Capítulo 47 — As Presas gêmeas e a Garra do Lobo
O clima começava a mudar; o dia ensolarado tornara-se nublado e pesado. Akane olhava para ele com determinação e medo, não queria que Kamito enfrentasse aquilo, mas ele estava ansioso. Seus olhos permaneceram fixos nos do Coiote; o corpo lhe vibrava de adrenalina. Era a chance de revidar toda a humilhação que havia sofrido.
— O que foi, Coiote? — provocou Kamito, com um sorriso tenso — Você parece surpreso por eu conseguir te acompanhar com o olhar. Por acaso você não achou que eu não estaria preparado?! Lamento ter te desapontado… Dessa vez, é você quem irá cair! Invoque suas Relíquias, ou eu irei te matar agora mesmo.
Falou confiante, ajustando a postura, como quem convidava o inimigo para vir. Coiote não sorriu; os olhos dele brilharam com desprezo.
— E daí que você consegue me acompanhar com o olhar?! Isso não muda nada. Já te dei uma surra antes, hoje não será diferente! E sua confiança será o motivo da sua morte! Prepare-se para morrer, Kamito!!!
Num movimento quase imperceptível, Coiote avançou. Movia-se tão rápido que Akane chegou a perdê-lo de vista; Kamito, porém, acompanhou cada deslocamento. Quando o adversário tentou atacá-lo pelas costas, Kamito virou-se a tempo e ergueu uma barreira de chamas com o braço esquerdo, o corpo tenso.
— Então você também consegue reagir?! Interessante, muito interessante! Me mostre tudo que você tem! Vamos lá!!!! — gritou Coiote, empolgado, aproximando-se com a guarda alta.
— Se é o seu desejo, depois não se arrependa quando estiver na beira da morte! Agora é a minha vez de atacar! Prepare-se!!!!
Formou uma espada de chamas e, num corte preciso, partiu a barreira ao meio. O golpe surtiu efeito: Coiote recuou por um instante. Kamito aproveitou a abertura e desferiu uma série de ataques; o outro defendeu-os com rapidez e respondeu com contra-investidas que o obrigaram a recuar.

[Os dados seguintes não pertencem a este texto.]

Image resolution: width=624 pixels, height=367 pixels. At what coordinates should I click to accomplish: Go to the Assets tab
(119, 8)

Akane tentou acompanhar os movimentos, mas, para ela, tudo que via eram vultos e clarões de luz.
— Por que você está na defensiva?! — provocou Kamito entre um golpe e outro, ofegante — Essa nem é a minha Relíquia. Qual o problema, Coiote? Por acaso ficou com o rabinho entre as pernas?

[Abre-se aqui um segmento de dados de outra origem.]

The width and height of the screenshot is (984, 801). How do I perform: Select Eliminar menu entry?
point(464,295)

— Você está bem convencido! Você fala como se tivesse dominado sua Relíquia, mas em poucos dias é impossível até mesmo para um membro da Ordem conseguir essa façanha! E você não é nenhum prodígio!

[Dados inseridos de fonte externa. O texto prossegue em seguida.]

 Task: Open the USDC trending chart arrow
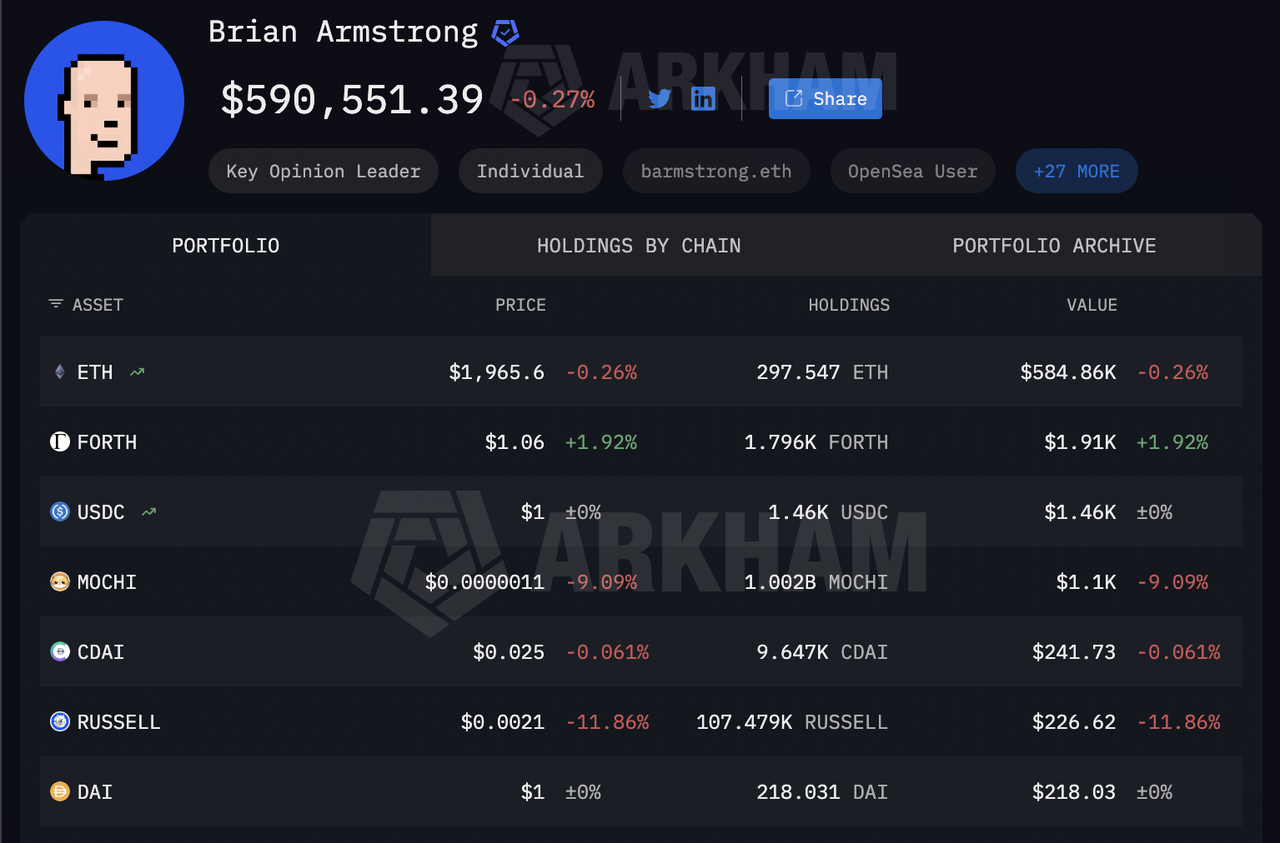[x=149, y=512]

De repente, Coiote inverteu a investida e passou à ofensiva total; Kamito teve de recuar e concentrar-se na defesa. Havia algo diferente no agressor, um orgulho ferido, uma fúria que tornava cada golpe mais implacável.
— Você ficou mais rápido, e sua energia está maior que da última vez, mas isso não significa que você está mais forte. E eu te mostrarei isso.
Coiote chutou o estômago de Kamito, impulsionando-se para trás antes de se afastar. O olhar dele transbordava ódio e desprezo. Kamito respirou fundo, recompôs-se e caminhou até o lado de Akane. Ela olhou para ele assustada; ele lhe sorriu, tentando tranquilizá-la. Ao ver aquilo, Coiote perdeu a contenção e avançou o mais rápido que pôde contra ele.
Kamito cruzou os braços em X, preparando-se para o impacto. Quando a colisão aconteceu, um estrondo devastador e uma onda de energia varreram o ambiente, arremessando janelas, portas e mesas para fora do prédio. Akane, sob a pressão, esforçou-se para manter-se firme e gritou o nome dele, em desespero.
— Akane… Desculpa por te preocupar. Eu só te causo preocupação, mas dessa vez não precisa se preocupar comigo. Eu irei vencer!
Da fumaça, uma ponta do cachecol de Kamito apareceu, ainda com fagulhas de chamas nas pontas. Aquilo bastou para que Akane respirasse aliviada. Aos poucos, a fumaça se dissipou, revelando que Kamito estava com sua Vestimenta Espiritual ativada.
— Eu… Eu confio em você, Kamito. Por favor, não se machuque. Eu estarei te esperando aqui quando você vencer.
Akane falou baixo, a voz embargada, enquanto segurava Camaleão no colo; um sorriso tímido lhe iluminou o rosto, cheio de fé.
— Quanta baboseira! Kamito, você jamais me vencerá. — zombou Coiote, batendo palmas de leve, com desdém — A nossa diferença de velocidade é como o céu e a terra. Você só está me acompanhando por eu não estar usando minhas Relíquias e toda a minha Manifestação, mas, se você realmente acha que é páreo para mim, eu realizarei o seu desejo e te matarei com as minhas Relíquias.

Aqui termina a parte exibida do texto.